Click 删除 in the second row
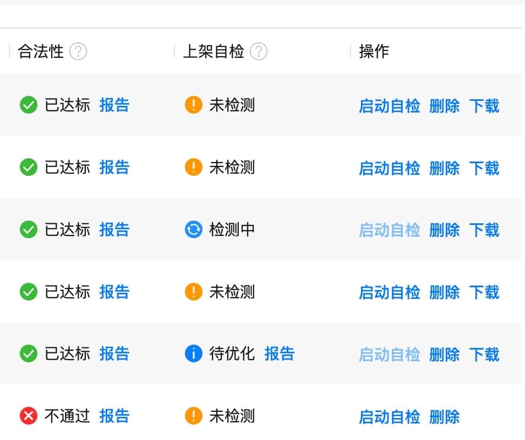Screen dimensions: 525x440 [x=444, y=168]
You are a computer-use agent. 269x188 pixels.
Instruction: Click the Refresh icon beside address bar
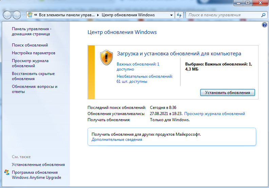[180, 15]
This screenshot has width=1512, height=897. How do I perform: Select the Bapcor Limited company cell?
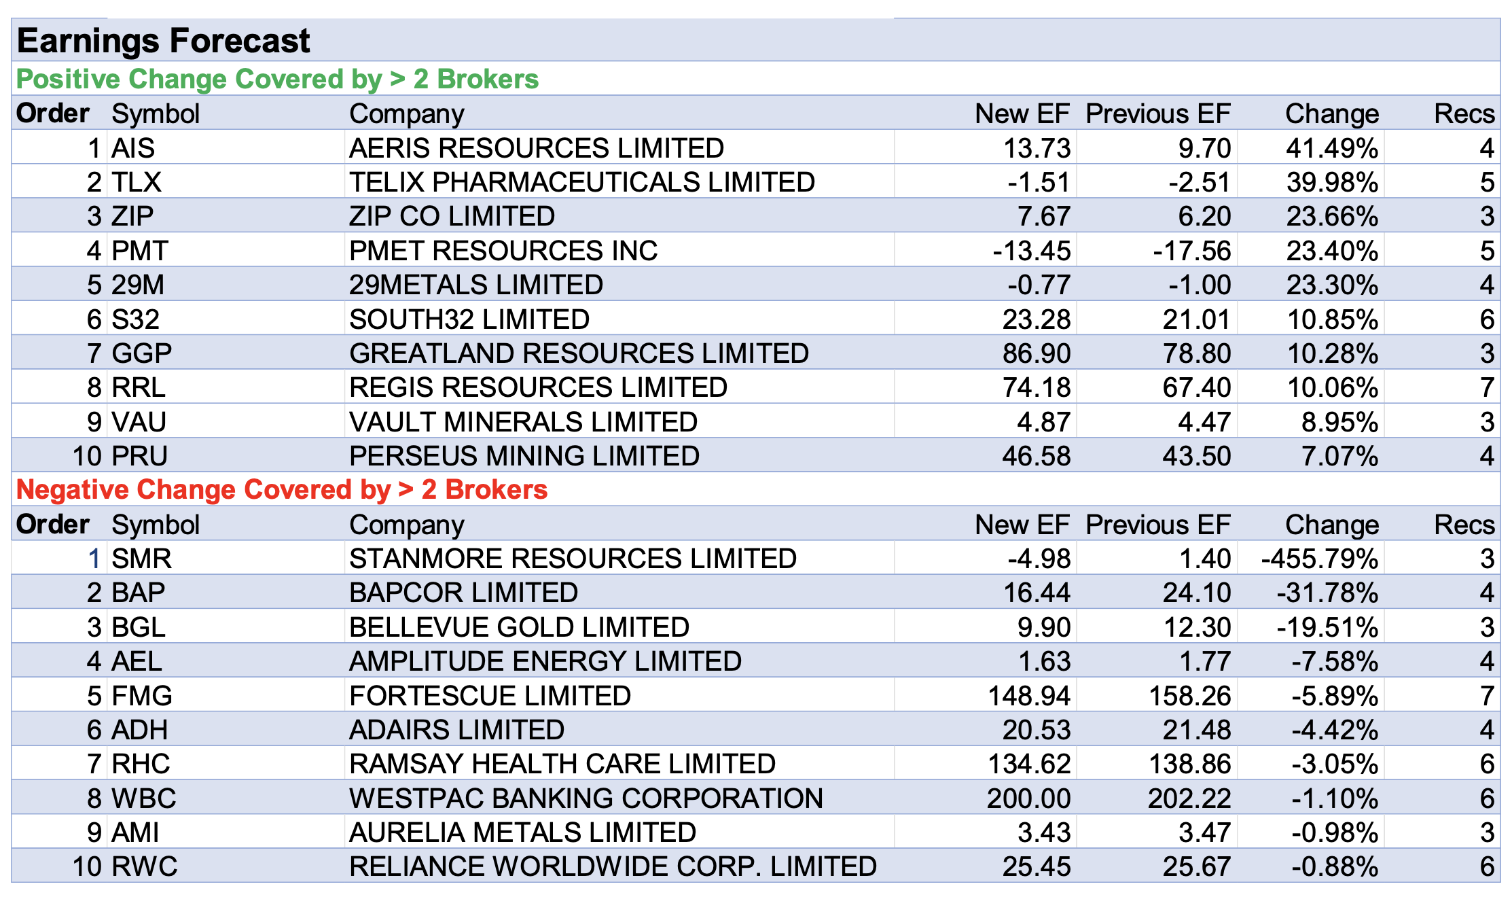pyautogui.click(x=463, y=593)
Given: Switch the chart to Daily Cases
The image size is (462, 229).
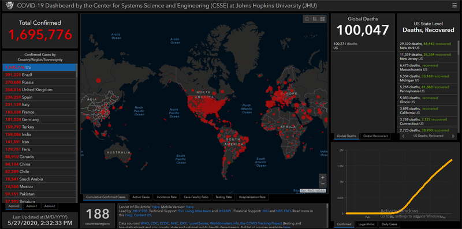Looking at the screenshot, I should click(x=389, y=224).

WHAT THE EXERCISE ASKS
All lines above starting at the one with "Instruction: Click the" and ending at the one with "Given: Switch the chart to Daily Cases", inclusive, are to be printed again exactly, with the pictures left out.

COMPLETED EXERCISE
Instruction: Click the Refresh icon beside address bar
[180, 15]
This screenshot has width=1512, height=897. How do I perform: Select the Bapcor Limited company cell?
pyautogui.click(x=463, y=593)
Given: Switch the chart to Daily Cases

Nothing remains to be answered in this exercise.